Innovative recycling practices are already in use in other industries, ranging from recovering material to minimise use of virgin raw material, to the use of recycled textiles in automotive and construction. The UK Fashion and Textile industry already has the capacity and capability to adopt these practices.

We need to put in place a ban on sending textiles to landfill and instead promote all the relevant sectors that textiles can be sent to. However, to move from throwing items away to reusing or recycling them will require significant investment to put the right recycling infrastructure in place.

As Caroline Rush, chief executive of the British Fashion Council, concurs, the industry can play a leading role in shaping future legislation to be both “workable and transformative” and - using its experience in other territories - can help the UK lead this agenda. She notes that a partnership with the Department for Environment, Food and Rural Affairs (Defra) in the development of the fashion industry’s approach will ensure that both ambitions of industry and government are met.

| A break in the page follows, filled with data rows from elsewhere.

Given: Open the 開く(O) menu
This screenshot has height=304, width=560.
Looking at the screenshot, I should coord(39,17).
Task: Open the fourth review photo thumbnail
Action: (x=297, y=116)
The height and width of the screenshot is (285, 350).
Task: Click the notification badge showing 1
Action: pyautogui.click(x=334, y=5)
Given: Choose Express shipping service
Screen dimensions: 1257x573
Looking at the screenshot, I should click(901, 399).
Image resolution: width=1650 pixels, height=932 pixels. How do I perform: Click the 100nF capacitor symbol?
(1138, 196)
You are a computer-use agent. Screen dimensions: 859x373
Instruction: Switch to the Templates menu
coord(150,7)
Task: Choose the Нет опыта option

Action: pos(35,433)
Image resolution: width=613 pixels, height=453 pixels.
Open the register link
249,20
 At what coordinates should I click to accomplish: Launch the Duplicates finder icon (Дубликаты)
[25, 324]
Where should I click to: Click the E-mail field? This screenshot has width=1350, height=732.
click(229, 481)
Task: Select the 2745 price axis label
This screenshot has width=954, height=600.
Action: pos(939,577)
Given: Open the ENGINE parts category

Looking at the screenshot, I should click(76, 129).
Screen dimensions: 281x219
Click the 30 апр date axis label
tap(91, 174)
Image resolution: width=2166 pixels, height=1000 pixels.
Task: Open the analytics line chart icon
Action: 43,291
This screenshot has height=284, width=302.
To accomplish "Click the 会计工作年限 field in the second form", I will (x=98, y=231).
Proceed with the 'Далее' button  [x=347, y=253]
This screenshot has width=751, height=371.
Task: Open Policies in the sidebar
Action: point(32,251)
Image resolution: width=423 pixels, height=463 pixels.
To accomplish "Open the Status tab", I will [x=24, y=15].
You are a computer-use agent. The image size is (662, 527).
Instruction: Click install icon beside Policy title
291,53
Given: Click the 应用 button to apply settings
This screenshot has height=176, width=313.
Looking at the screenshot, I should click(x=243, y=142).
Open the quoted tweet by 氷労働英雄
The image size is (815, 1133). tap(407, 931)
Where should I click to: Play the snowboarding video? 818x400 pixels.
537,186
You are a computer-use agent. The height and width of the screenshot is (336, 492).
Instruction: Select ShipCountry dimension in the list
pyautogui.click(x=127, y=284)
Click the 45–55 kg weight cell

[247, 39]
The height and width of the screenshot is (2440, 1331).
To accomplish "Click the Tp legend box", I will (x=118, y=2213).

None of this is easy, nor can it be done without involving industry in the design. The BRC wants to see an industry-led model that incorporates responsible businesses into the conservation around building a circular economy. This will ensure the system supports those who are doing the right thing.

The fashion and textile industry is one of innovation and creativity; EPR is a unique opportunity for the industry to become a global leader in sustainability. It is therefore vital that industry, government, and the public create and maintain momentum around this agenda.

As Adam Mansell, CEO of UKFT, says, regulation through EPR is an “important mechanism” but to unlock the opportunities ahead we need an industry-led approach, one that “leads to an increase in value and margins and delivers a meaningful growth in onshoring”.

Retail is an industry that recognises its vital role in moving to a circular economy as part of the wider movement to a sustainable modern economy. Together, we can make an EPR that responds to the needs of the customers. The BRC is working with government to one ultimate end: less ditch, more stitch.